* start Document excerpt *

TI-83 bandits rip off fellow students


March 14, 2002, midnight | By Kristin Hoven | 22 years, 1 month ago

Calculator-less Blazers report rampant thievery of their most expensive school supplies


Where only first names appear, names have been changed to protect the identities of the sources.

Some thieves steal for the thrill of it. Others steal to live. And some, like Ben, a junior, don't really know why they do it and don't really care. "There is no point," he says, shrugging. He admits he's stolen some seven graphing calculators since his freshman year and says, "I have like six of them at home."

Ben's apparent purposelessness may be unique, but his calculator thievery is not. According to an informal Silver Chips poll of 100 students taken on Feb 28, 39 percent of Blazers have had at least one graphing calculator, which can cost nearly $100, stolen while on Blair property. Twenty-four percent admit they have stolen a calculator from a fellow student, and, according to Blair security, at least one student has been arrested for stealing graphing calculators.

Snatched

In her first year at Blair, junior Elizabeth Inkellis lost her priciest school supply to a sneaky Blazer. "I was at lunch," she recalls, "and I put my backpack down. I turned around for five minutes to talk to my friend, and I turned back and my whole backpack was gone." Inkellis later found her backpack discarded on a back stairway. "It had all been rifled through," she says, "but nothing was gone except for my calculator. And it cost $90 to buy a new one."

Unlike Inkellis, sophomore Abimbola "Bumi" Dada, another victim of calculator thievery, was able to act quickly enough to expose the guilty party. Her graphing calculator was stolen from her purse during a tech education class last semester. After realizing that her purse was significantly lighter, Dada alerted her teacher to the theft, and he conducted a class-wide backpack search. "I was literally crying," says Dada, "because my parents had just bought it."

When Dada recognized that her new calculator was being removed from a student's backpack, she says the perpetrator "said his mom bought it for him the night before." The fact that Dada's initials adorned the calculator did not stop him. "He said it was his initials," says Dada. "But his initials are ‘C.D.'"

Dada's calculator thief was sent to administration, where he was asked if the calculator belonged to him. According to Dada, who accompanied him, he answered, "I don't know." The thief was, Dada says, subsequently suspended.

Supply and demand

Unfortunately for their victims, other, more-adept calculator snatchers lurk inside Blair's walls. Marcus, a junior who's relatively new to the practice, says he's purloined two graphing calculators so far. He sold the first to a friend for $10 and is looking for a buyer for his most recent prize, a TI-83 Plus. Marcus casually shares his thieving procedure. "First you got to stoke out potential people you're going to take it from," he explains. "You just look for people who leave their calculator laying around or leave their backpack with their calculator in it. I walk over, and I just take it." Marcus says he doesn't feel guilty about his method of money-making. It all seems fair because, he says, "mine got stolen once."

* end Document excerpt *

- Required work:
[a] In the article on calculator theft, condense the paragraph beginning "Ben's apparent purposelessness may be unique" into a short bulleted list of its main facts.
[b] Carry the article on calculator theft forward with the next few paragraphs after its final sentence.

* start Provided data *

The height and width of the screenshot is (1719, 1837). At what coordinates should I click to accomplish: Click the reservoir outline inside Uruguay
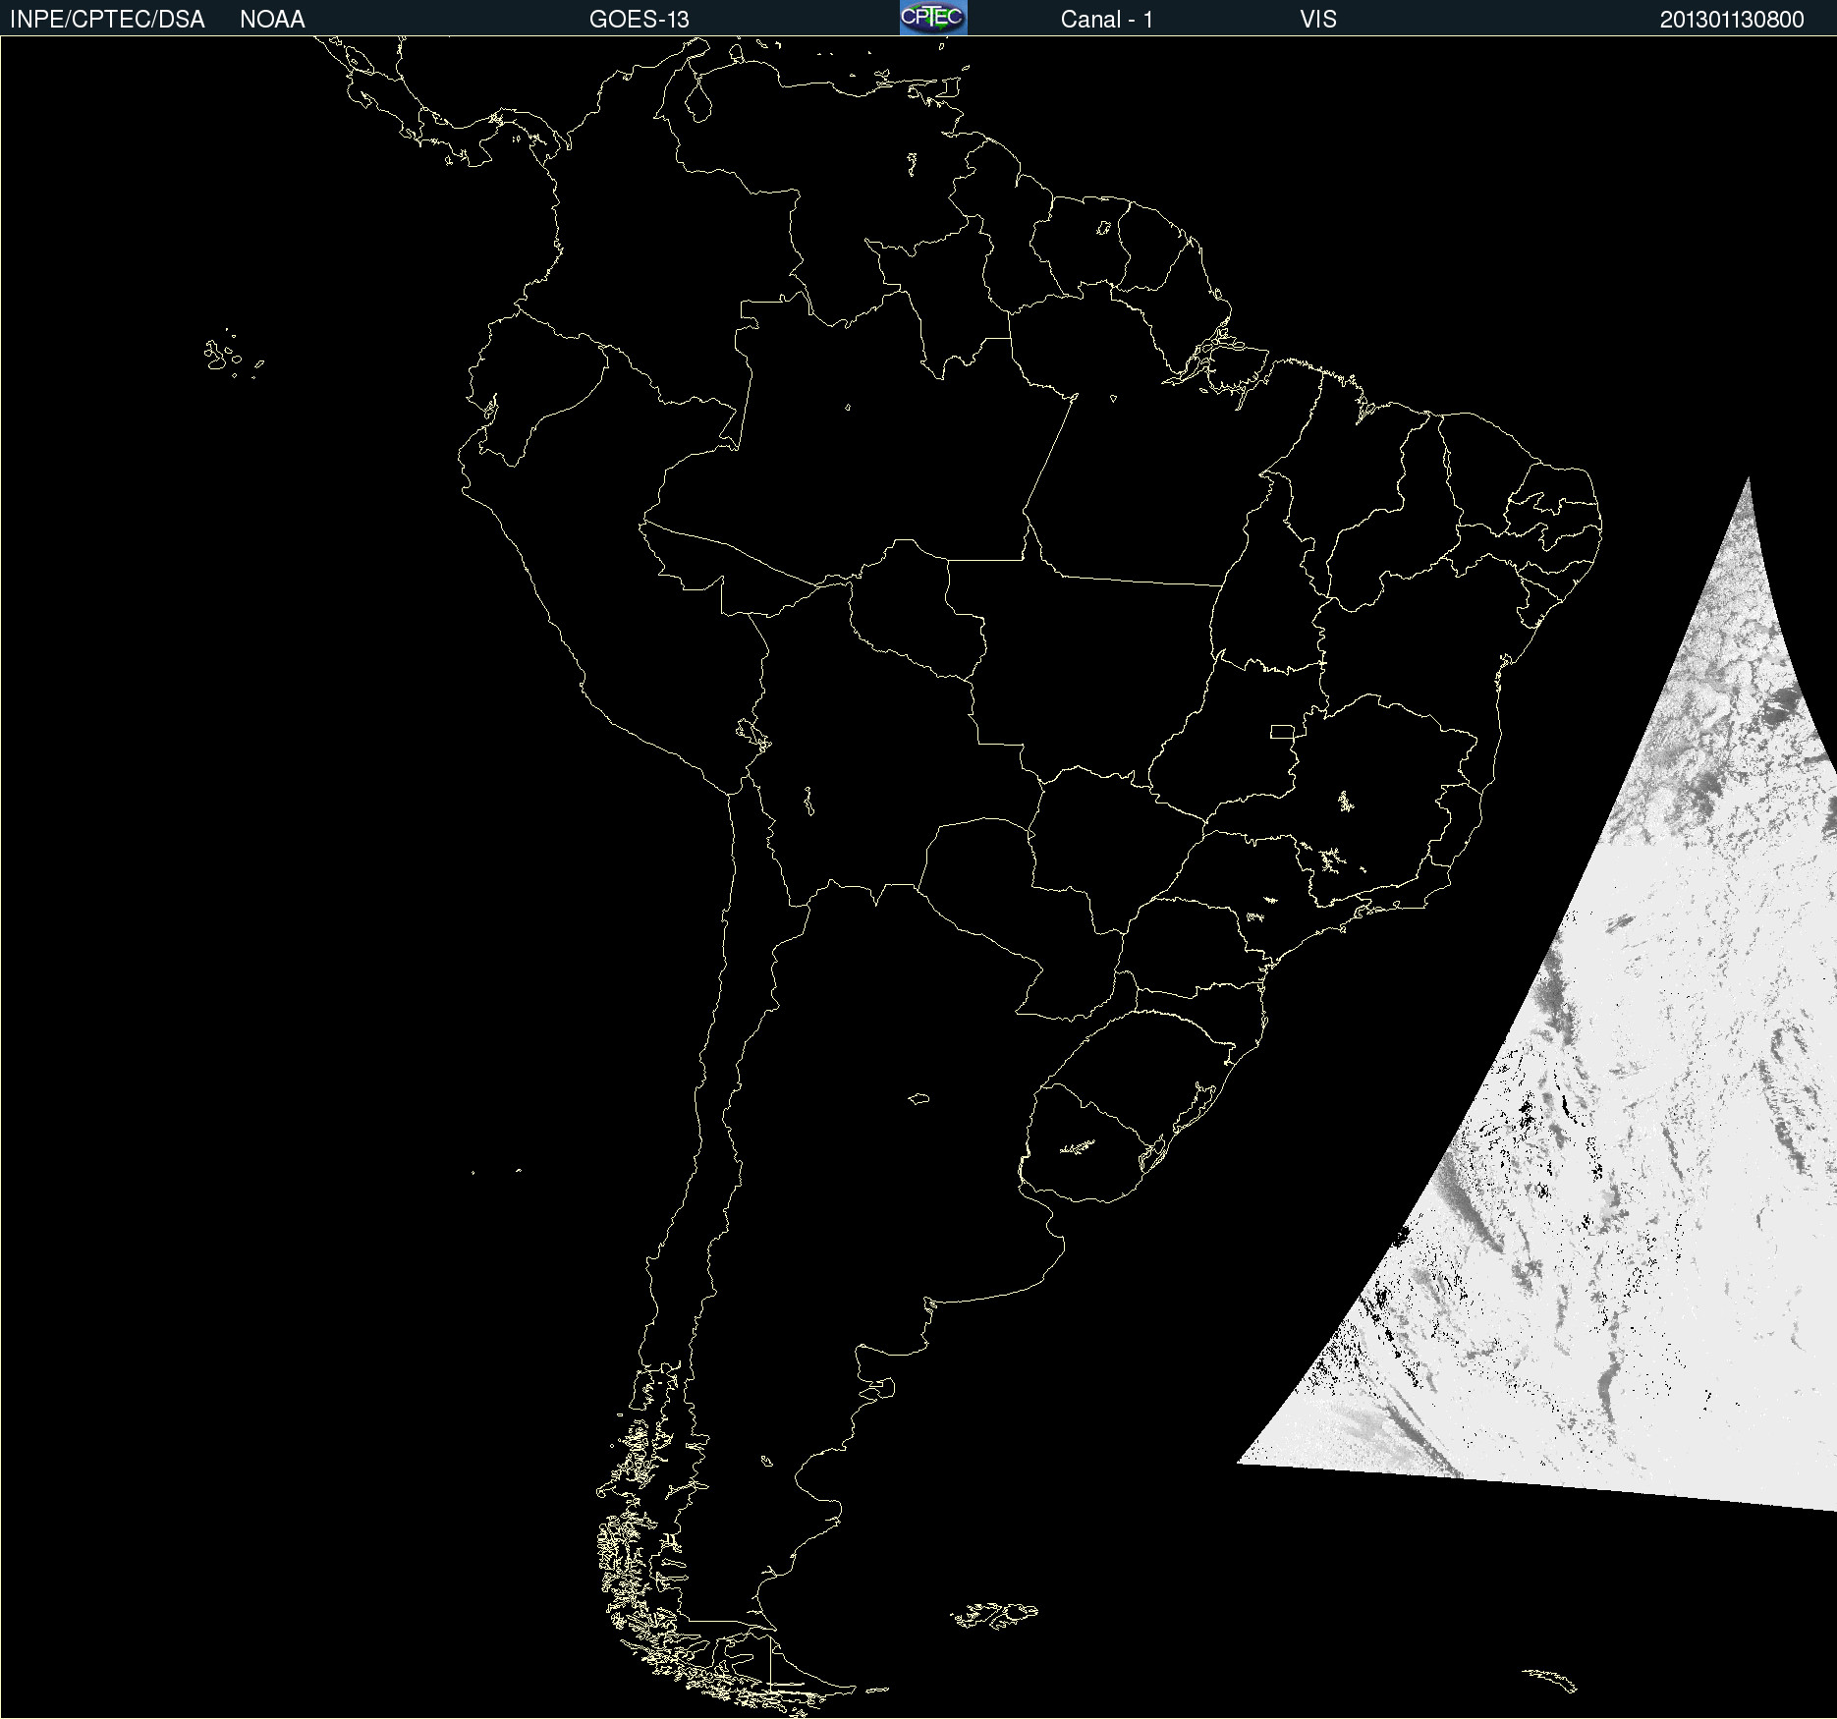pos(1078,1146)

* end Provided data *

- Answers for this exercise:
[a]
- Ben's lack of a reason may be unusual, but his calculator stealing isn't.
- An informal Silver Chips poll of 100 students, taken on Feb 28, found that 39 percent of Blazers have had at least one graphing calculator stolen on Blair property.
- A graphing calculator can cost nearly $100.
- Twenty-four percent admit to stealing a calculator from a fellow student.
- Blair security says at least one student has been arrested for stealing graphing calculators.

[b]
Other calculator bandits relate to Marcus' cash-driven thievery. Joey, also a junior, says he has stolen three calculators and sold two of them so far. "It's not hard to steal calculators," he says. And with his selling price of $20 a calculator, all profit, Joey doesn't bother to consider the students he rips off. "If they leave it around, then apparently they don't want it," he says, shrugging.

Students can find buyers for their stolen wares off-campus as well. A-1 Pawnbrokers, whose Yellow Book advertisement brags "Immediate Cash," will pay about $10 for a graphing calculator, according to one employee. The same employee, who estimates that A-1 has approximately three to four graphing calculators in stock at any given time, says that the majority of their calculator-toting patrons are "probably students."

Safe and secure?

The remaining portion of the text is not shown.